# [Exercise directions]
Retype the data below word for word, starting at the line that contains "Image resolution: width=1160" and ending at the line that contains "center [512, 768].". Leave the pictures out of your copy.

# [Data extract]
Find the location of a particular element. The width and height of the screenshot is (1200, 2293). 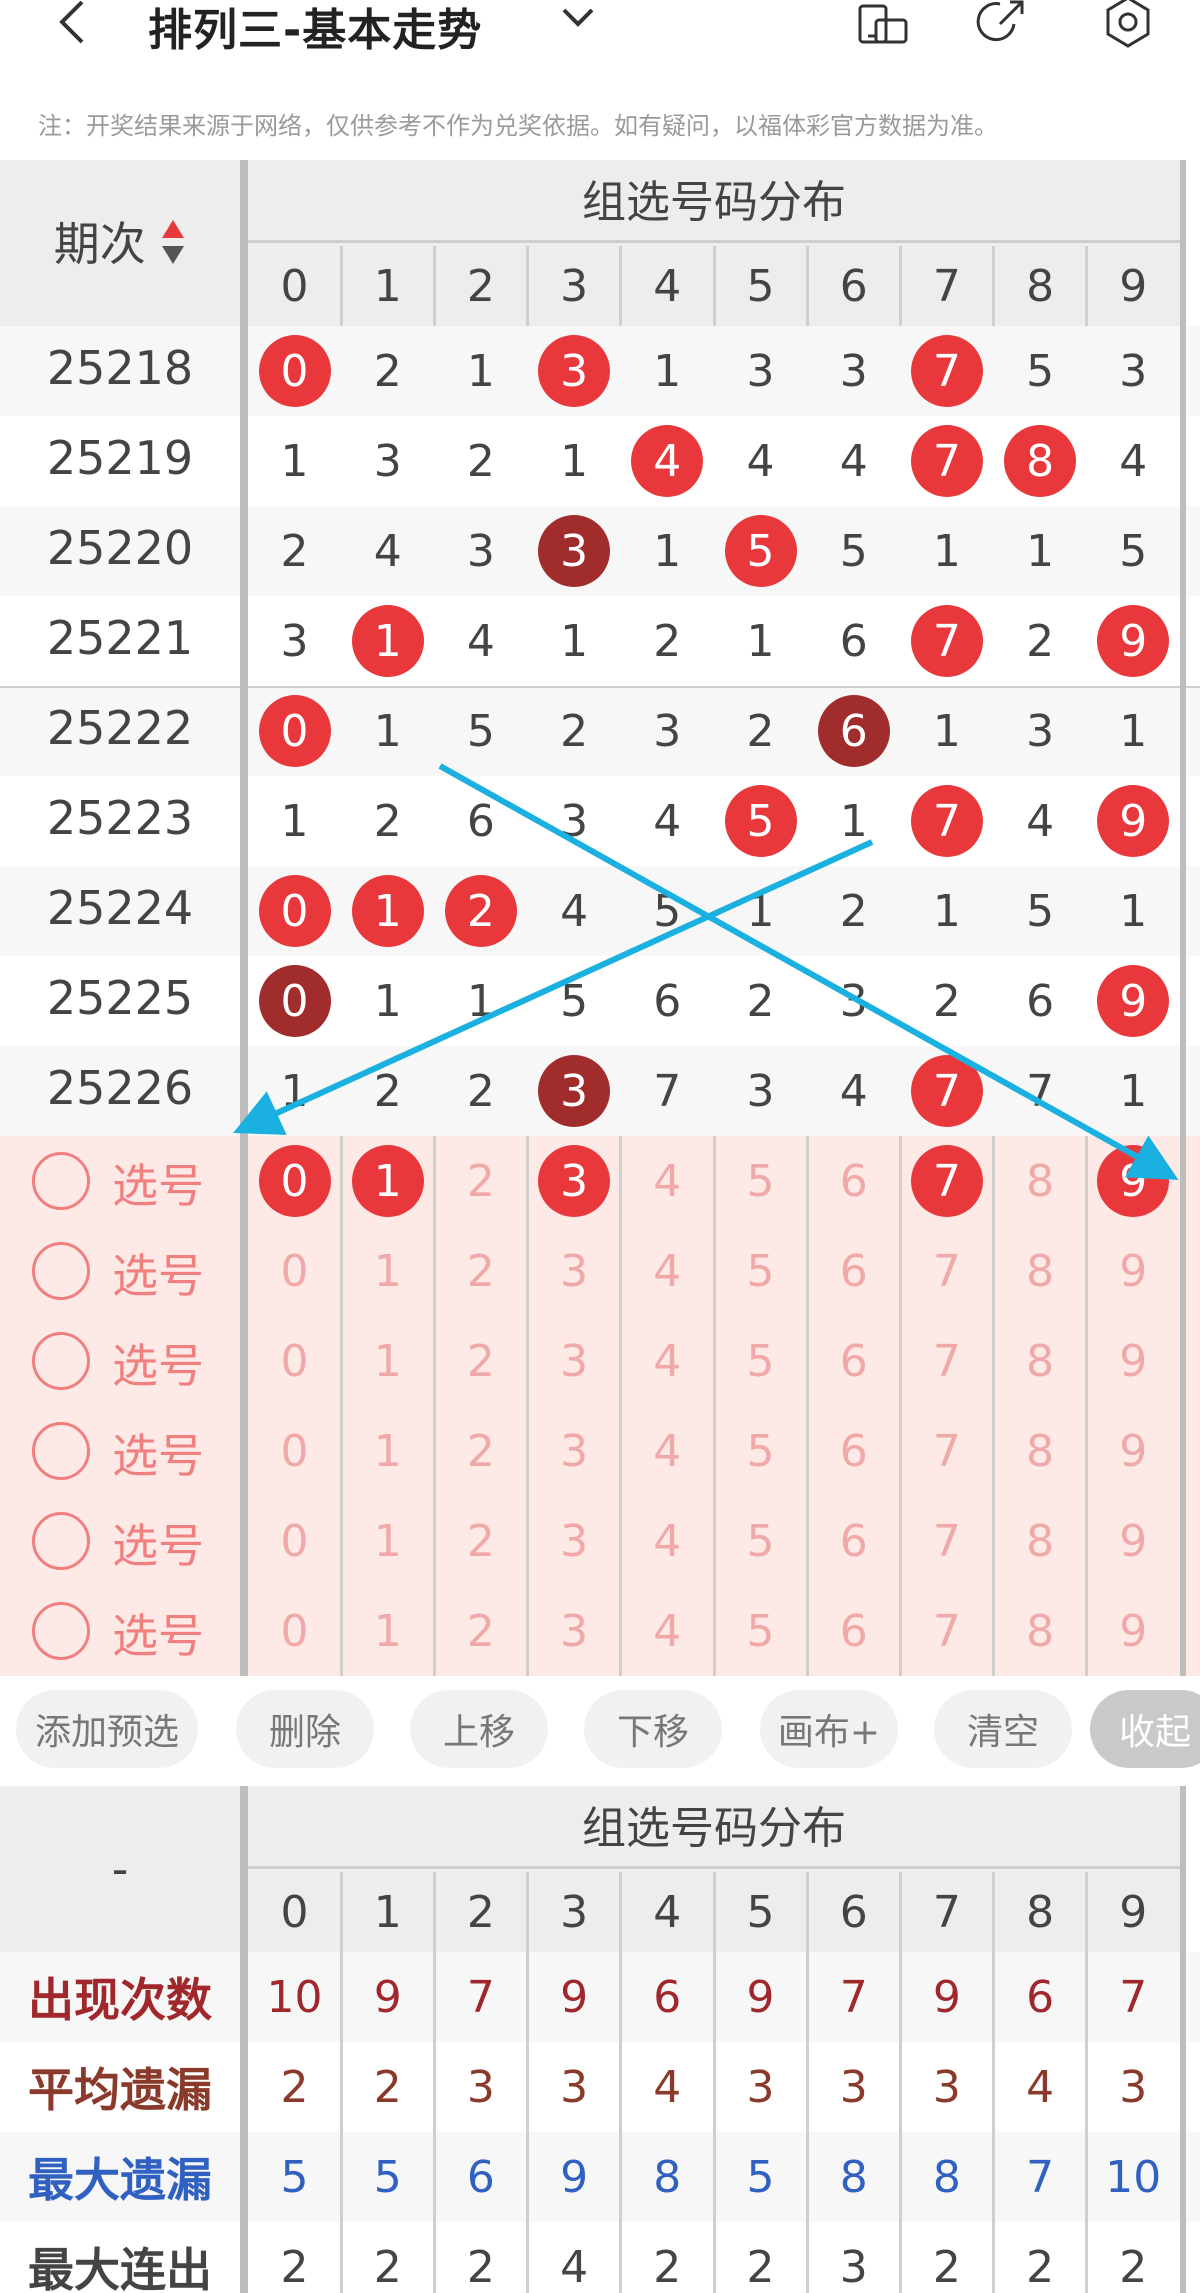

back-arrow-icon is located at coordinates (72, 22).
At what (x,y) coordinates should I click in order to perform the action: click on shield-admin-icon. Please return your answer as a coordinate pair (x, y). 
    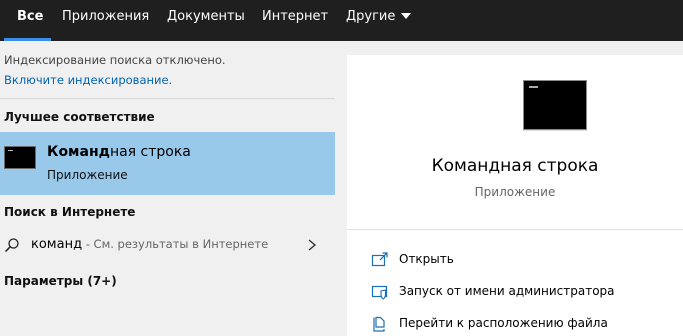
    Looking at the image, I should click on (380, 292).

* * *

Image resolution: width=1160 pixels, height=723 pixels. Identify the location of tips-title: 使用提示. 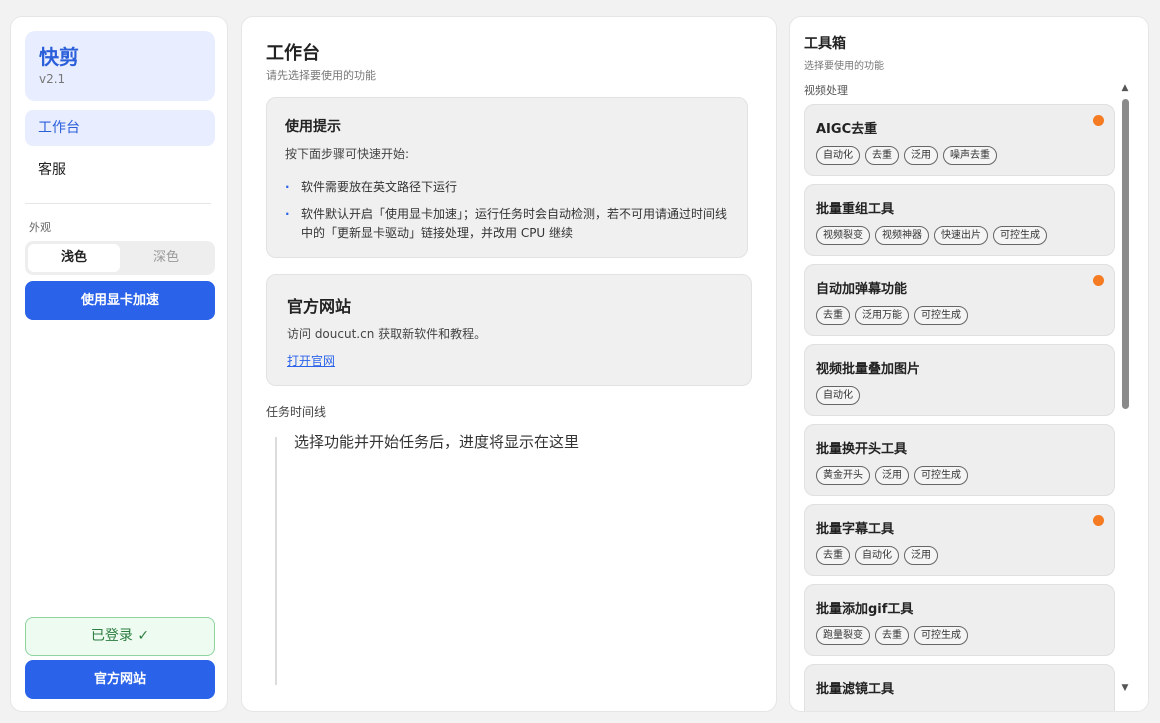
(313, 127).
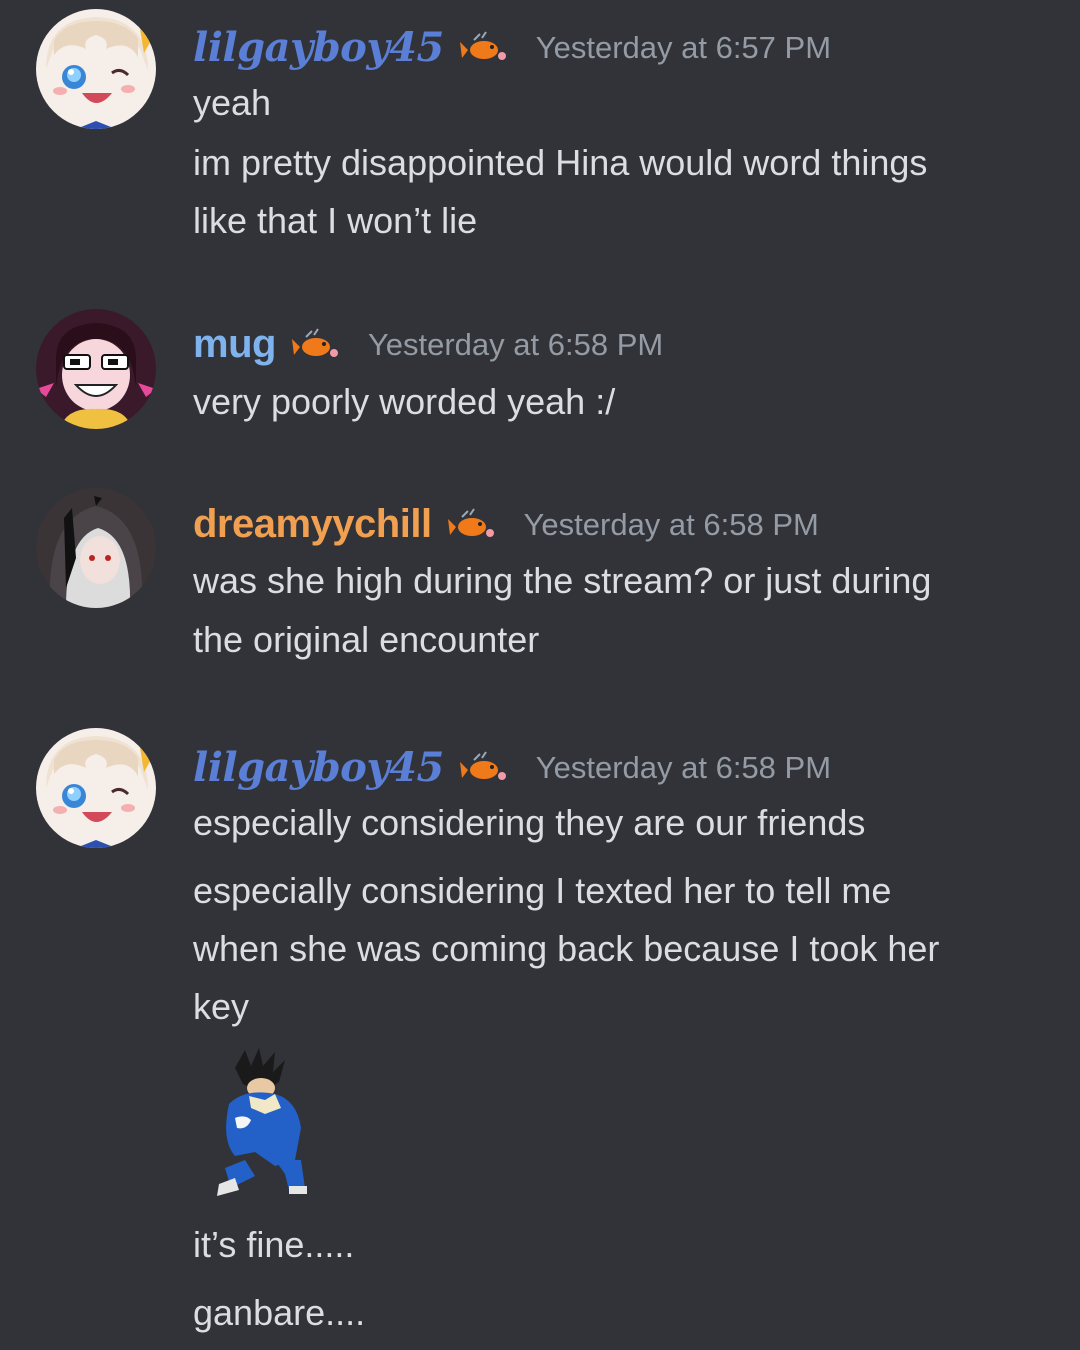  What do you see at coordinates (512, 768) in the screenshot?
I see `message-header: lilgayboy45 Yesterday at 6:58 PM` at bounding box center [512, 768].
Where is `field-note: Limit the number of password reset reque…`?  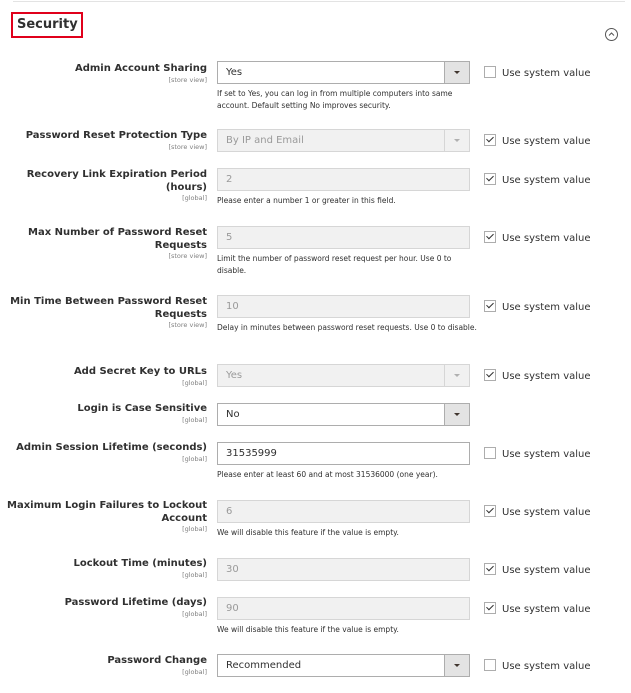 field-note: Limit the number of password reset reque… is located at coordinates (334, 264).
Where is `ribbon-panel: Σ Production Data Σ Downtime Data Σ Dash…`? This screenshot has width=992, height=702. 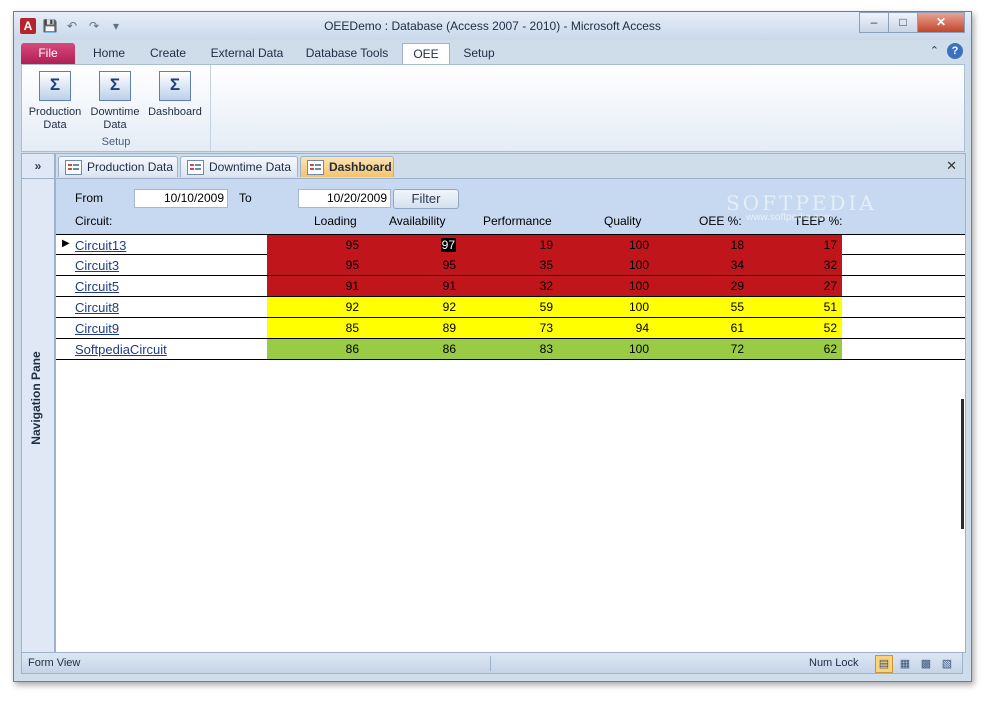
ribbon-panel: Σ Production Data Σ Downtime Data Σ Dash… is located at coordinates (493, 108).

# [Answer to this problem]
Image resolution: width=1160 pixels, height=723 pixels. Identify the location of tips-title: 使用提示. 
(313, 127).
  What do you see at coordinates (512, 768) in the screenshot?
I see `message-header: lilgayboy45 Yesterday at 6:58 PM` at bounding box center [512, 768].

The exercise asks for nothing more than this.